The three-year plan will cost Alberta $2.8 billion, consisting of buying oil, leasing cars and purchasing rail and loading services. Alberta expects to earn gross revenues of $4.5 billion from reselling oil and higher royalties to produce net revenues of $1.66 billion.
Shares of CN and CP gained nearly 1% in Toronto. CN expects to handle 60% of Alberta’s barrels, CEO J.J. Ruest said in a statement.
The Alberta government said in November, when Canadian oil fetched near record-large discounts to U.S. oil, that it was seeking train capacity. It has also provided incentives for petrochemical and partial-upgrading plants.

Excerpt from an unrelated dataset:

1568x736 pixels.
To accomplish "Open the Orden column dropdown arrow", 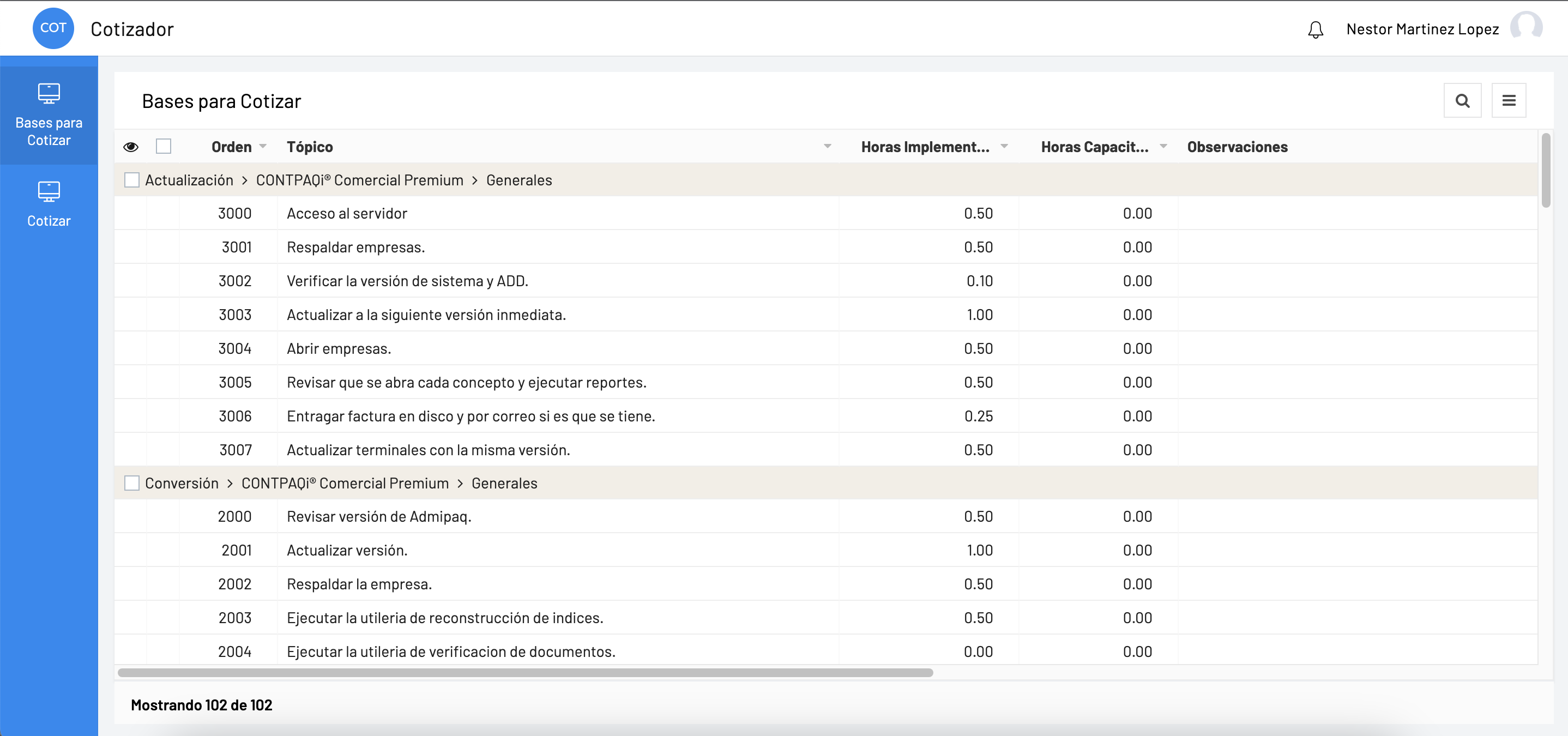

Canadian crude-by-rail volumes hit record highs last year, but declined in 2019 after production cuts made rail shipments less economic. Imperial Oil said it was forced to cut its own rail shipments to “near zero,” illustrating the potential for unintended consequences when governments intervene.
Economic conditions were already improving for rail shipments, Notley said.
Rail shipments are seen as a relief valve for oil when pipelines are full, but they are generally more expensive and less safe. A CN oil train derailed on Feb. 16 in Manitoba.
Notley’s New Democratic Party government faces a stiff spring election challenge from the United Conservative Party (UCP). UCP energy critic Prasad Panda said the party was reviewing the rail plan.